Not in recent memory, amid so much turmoil, has an admonishing quarterback from Auburn maintained the mentality or unflappability to lead the Tigers to an inconceivable 13-0 finish. As overwhelming as it seems that he's the frontrunner to claim college football's most prestigious award, ever since he was reinstated the eligibility, the suspense minimized vastly with Newton, a 6-foot-6, 250-pound player who has excellent stamina and agility.
This is important, on all levels, because of his nonpareil efficiency and versatility, proficient of making a defender miss in the open field. If so, from there, he's almost untouchable and becomes a force to be reckoned with. Better yet, he's a nimble pocket passer, always hitting a receiver downfield and certainly has been one of the most charismatic quarterbacks with strength to deliver in a prevailing pass attack.
In fact, as it happened, he leads the nation in passing efficiency, but is ranked 15th overall in the rushing department. And now, as Newton elevates his Heisman hopes to engrave a shred of history and hopefully put aside the burdens, he has run for a mere 1,409 yards and 20 touchdowns and has thrown for 2,589 yards and 28 touchdowns.
It was truly a season filled with a lot of disruptions surrounding Newton's status, but he played aggressively and energized the Tigers to clinch a berth in the grandest game in college football.
"I think he's the greatest one-year quarterback that I've seen in college football," said former Georgia coach Vince Dooley.

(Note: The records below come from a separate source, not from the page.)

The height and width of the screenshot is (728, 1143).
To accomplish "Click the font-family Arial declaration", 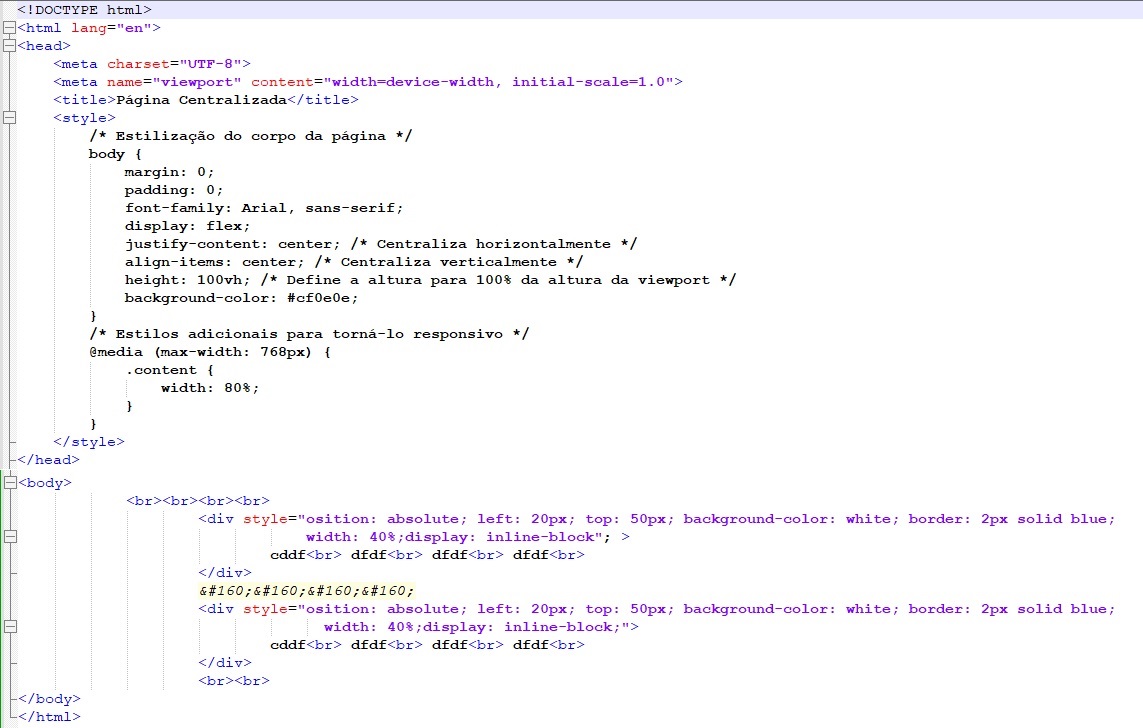I will point(264,208).
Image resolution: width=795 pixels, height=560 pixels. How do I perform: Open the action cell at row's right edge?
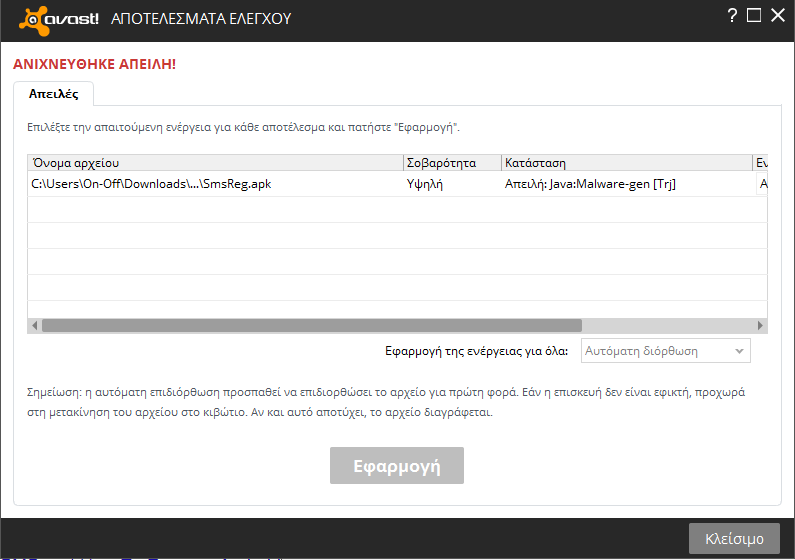click(x=762, y=184)
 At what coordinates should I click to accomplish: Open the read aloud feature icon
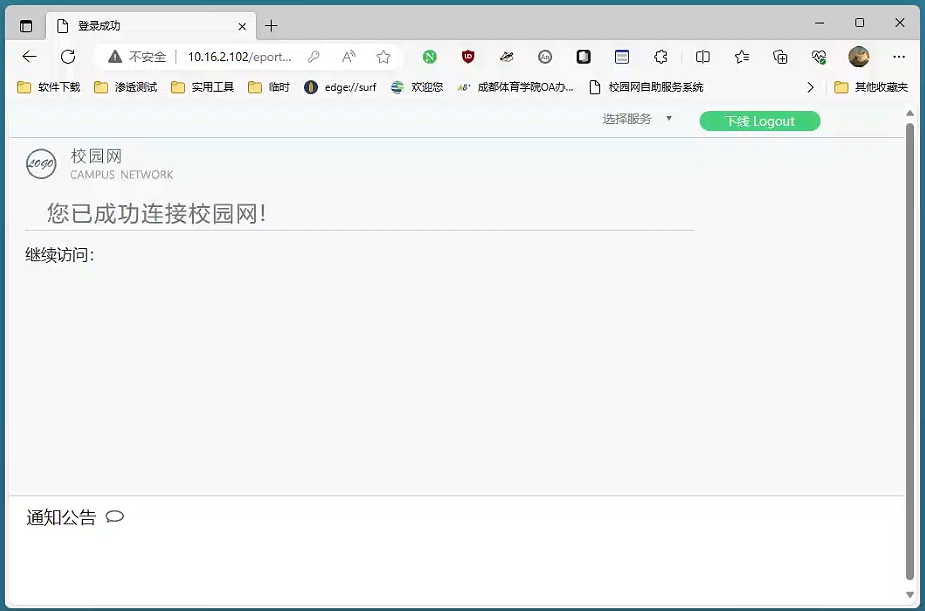(x=349, y=57)
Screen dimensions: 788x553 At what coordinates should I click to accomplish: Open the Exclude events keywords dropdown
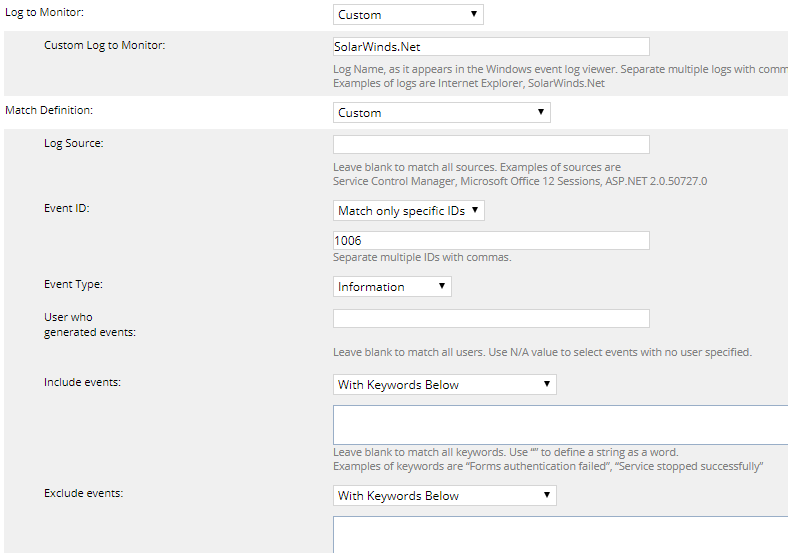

All over football, for some, Luck is the essence of an NFL-ready quarterback, but he's not projected to steal the Heisman, even if he's in the running for fascinating Stanford's vertical passing game. This is because, obviously, Luck is a factor as coach Jim Harbaugh elaborated on, flattered of his mobility and precision, all the essentials an NFL franchise takes a liking to.
This from a man who is eligible for the 2011 NFL Draft, nonetheless, he could potentially spend his junior year at Stanford if the NFL unravels and is afflicted by an ugly lockout. Almost as nice as it felt to witness a gunslinger, Luck is seventh in the nation in passing efficiency and he threw for 3,051 yards, 28 touchdowns and seven interceptions.
Newton, one of the many quarterbacks on a unique level who is a proper candidate to place money on the table in a sporting bet, is the feel-good story which I believe the voters prefer a feel-good story.